Aufgaben =
**A.** Fasse im Beitrag über den Rochenfund den Absatz, der mit „Der Bach wurde dann wohl abgesperrt“ beginnt, als kurze Liste zusammen.
**B.** Beantworte anhand des Beitrags über den Rochenfund diese Fragen:
(i) In welchem Bach entdeckten die zwei Jungen den Fisch?
(ii) Welchen Durchmesser hatte der Rochen ungefähr?
(iii) Unter welcher Telefonnummer soll man sich melden, wenn man etwas über einen Halter solcher Tiere weiß?
**C.** Führe den Beitrag über den Rochenfund nach seinem letzten Satz weiter.

Textauszug =
■ ■ ■

# Lebender Rochen in bayerischem Bach!!!!



## Thomas9904 (18. September 2016)

*Lebender Rochen in bayerischem Bach!!!!​*
Bei manchen Meldungen, meiner Medienverfolgung um Angeln und Angler lese ich auch zweimal um festzustellen, ob das da tatsächlich so steht...

So auch bei der Meldung von Mopo24.de um den Fund eines lebenden Rochens in einem bayerischen Bach:
https://mopo24.de/nachrichten/kinder-finden-giftigen-stachel-rochen-im-see-163514

Es ist doch echt irre, was es alles gibt...

Zwei Jungs entdeckten laut der Meldung einen "pizzaähnlichen Fisch" im Aubach bei Barbingen ..

Der Vater des einen Jungen ging dann den Fisch suchen und fand ihn auch und alarmierte die Polizei, als er ihn gefunden hatte.

Ein Pfauenaugenrochen mit einem Durchmesser von ca. 50 Zentimetern! 

Der Rochen wurde in der Tierauffangstation München abgeliefert, wo er dann Freitag früh gestoben wäre. 

Der Bach wurde dann wohl abgesperrt und es wurde nach weiteren "gefährlichen" Tieren (der Rochen hat einen Giftstachel) gesucht und der Bach zuerst mal gesperrt, 3 Feuerwehren mit 38 Mann waren an der Suche beteiligt.

Die Polizei bittet nun um Mithilfe, da derzeit gegen unbekannt wegen des Verdachts eines Vergehens nach dem Tierschutzgesetz und einer Ordnungswidrigkeit nach dem LStVG  ermittelt werden würde 

Der  Pfauenaugenrochen sei als gefährliches Tier im Sinne § 37 LStVG einzustufen, dessen Haltung bei der Behörde anzumelden wäre.

Wer etwas über einen Halter solcher Tiere weiß, solle sich bitte unter der Telefon-Nummer 09401/9302-0 melden.

■ ■ ■

Einträge =
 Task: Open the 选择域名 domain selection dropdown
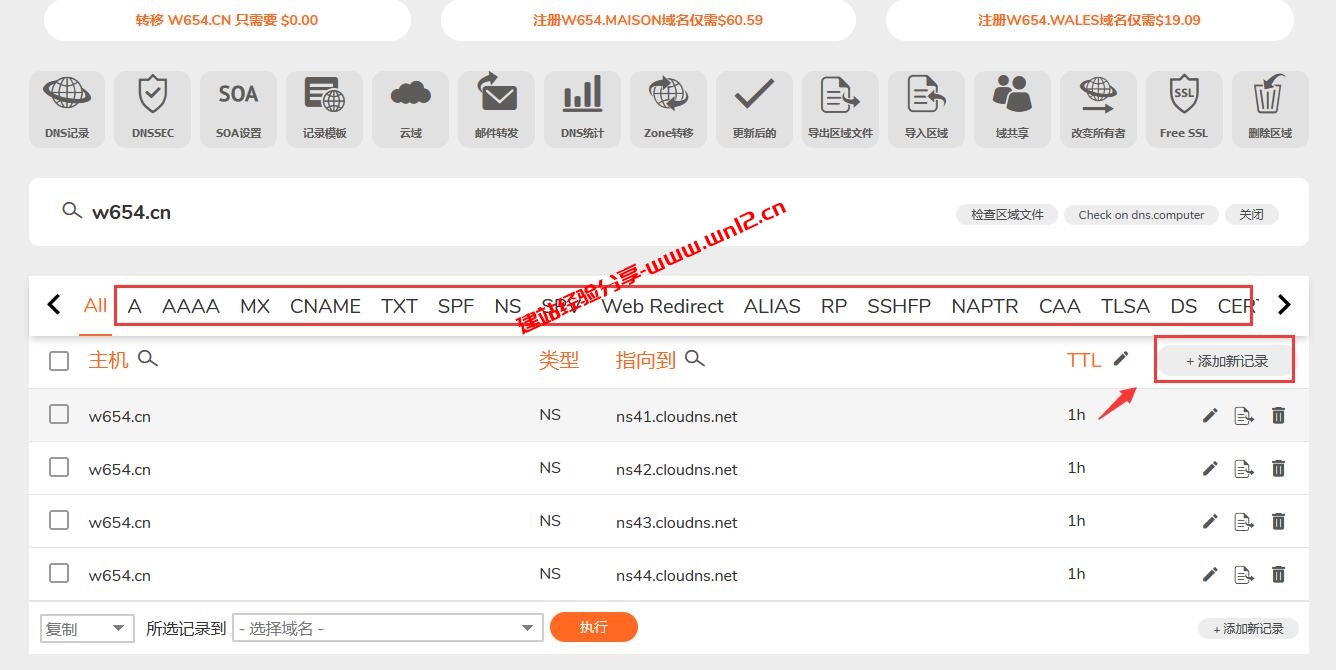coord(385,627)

■ ■ ■

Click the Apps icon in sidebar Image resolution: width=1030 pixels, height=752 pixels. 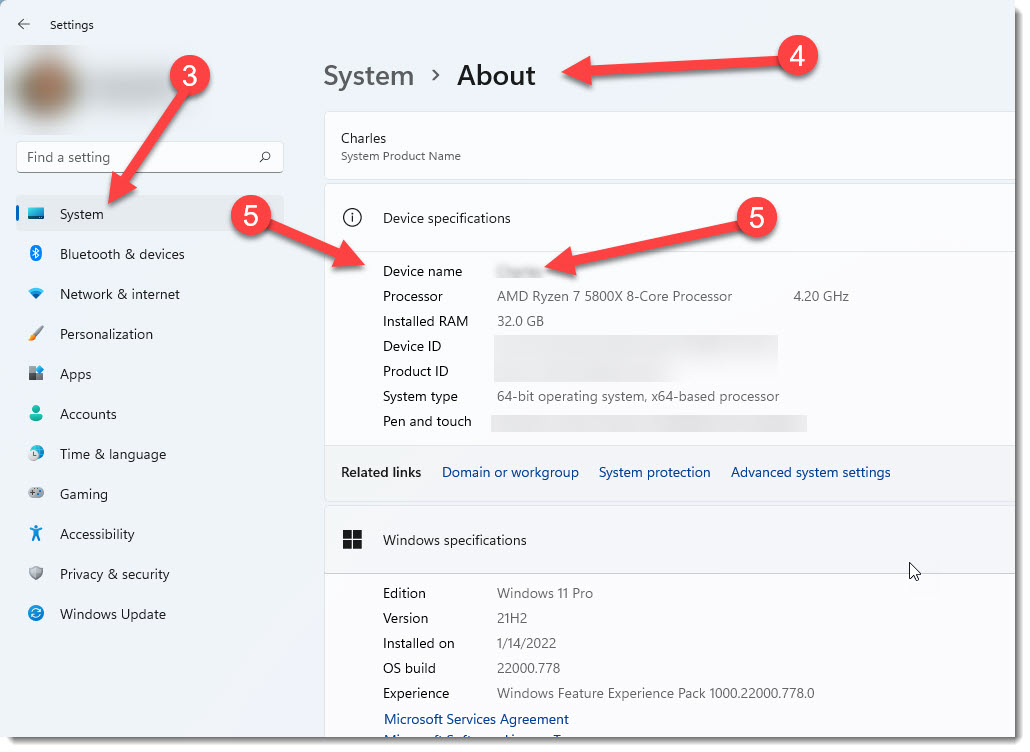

■ ■ ■

Lösungen =
**A.**
- Der Bach wurde gesperrt.
- Es wurde nach weiteren „gefährlichen“ Tieren gesucht, da der Rochen einen Giftstachel hat.
- An der Suche waren 3 Feuerwehren mit 38 Mann beteiligt.

**B.**
(i) Im Aubach bei Barbingen.
(ii) Ca. 50 Zentimeter.
(iii) 09401/9302-0.

**C.**
*---------------------------------------------------------------​*Da wird immer wieder davon geredet, dass Angelvereine mal falsch besetzen würden.

Aber Rochen in bayerischen Bächen ist dann doch ne Hausnummer..

Sonst waren ja während der Sommerflaute auch immer Meldungen über Piranhas, Schildkröten oder Alligatoren in (Bade)Gewässern der Sommerlochfülller..

Nachdem nun aber dackelfressende und menschenangreifende Waller das Sommerloch beherrschten, haben die wohl auch die Piranhas, Schildkröten oder Alligatoren weggeputzt, von denen man sonst immer gelesen hatte...

Davon ab:
Es ist IMMER unverantwortlich, Fische oder Reptilien in freie Gewässer auszusetzen.

Thomas Finkbeiner


----------



## Gelöschte Mitglieder 12701 (18. September 2016)

*AW: Lebender Rochen in bayerischem Bach!!!!*



Thomas9904 schrieb:


> Der Rochen wurde in der Tierauffangstation München abgeliefert, wo er dann Freitag früh gestoben wäre.



Natürlicher Tod oder abgeknüppelt?


----------



## Thomas9904 (18. September 2016)

*AW: Lebender Rochen in bayerischem Bach!!!!*

In der Auffangstation kam er laut Bericht lebend an, dann über Nacht gestorben..


----------



## Laichzeit (18. September 2016)

*AW: Lebender Rochen in bayerischem Bach!!!!*

Das Tier im Kescher sieht nicht wirklich nach Pfauenaugenrochen aus, der ist (wahrscheinlich) nicht rund, keinerlei Muster und der Schwanz ist zu dünn und zu lang.
Eher eine asiatische Art.


----------



## Thomas9904 (18. September 2016)

*AW: Lebender Rochen in bayerischem Bach!!!!*

Weisst ja nicht, ob das Foto das vom Delinquenten ist, oder nur ein Beispielfoto für Rochen..


----------



## phirania (18. September 2016)

*AW: Lebender Rochen in bayerischem Bach!!!!*

Na da geht aber Tierisch ab,vom Penisfischen bis Rochenjagd...|uhoh: :q


----------



## iXware (18. September 2016)

*AW: Lebender Rochen in bayerischem Bach!!!!*

die Bild hat scheinbar das richtige Foto...

http://www.bild.de/regional/muenchen/rochen/in-bach-von-kindern-entdeckt-47857454.bild.html


----------



## Thomas9904 (18. September 2016)

*AW: Lebender Rochen in bayerischem Bach!!!!*

Danke für die Info!!


----------



## Andal (18. September 2016)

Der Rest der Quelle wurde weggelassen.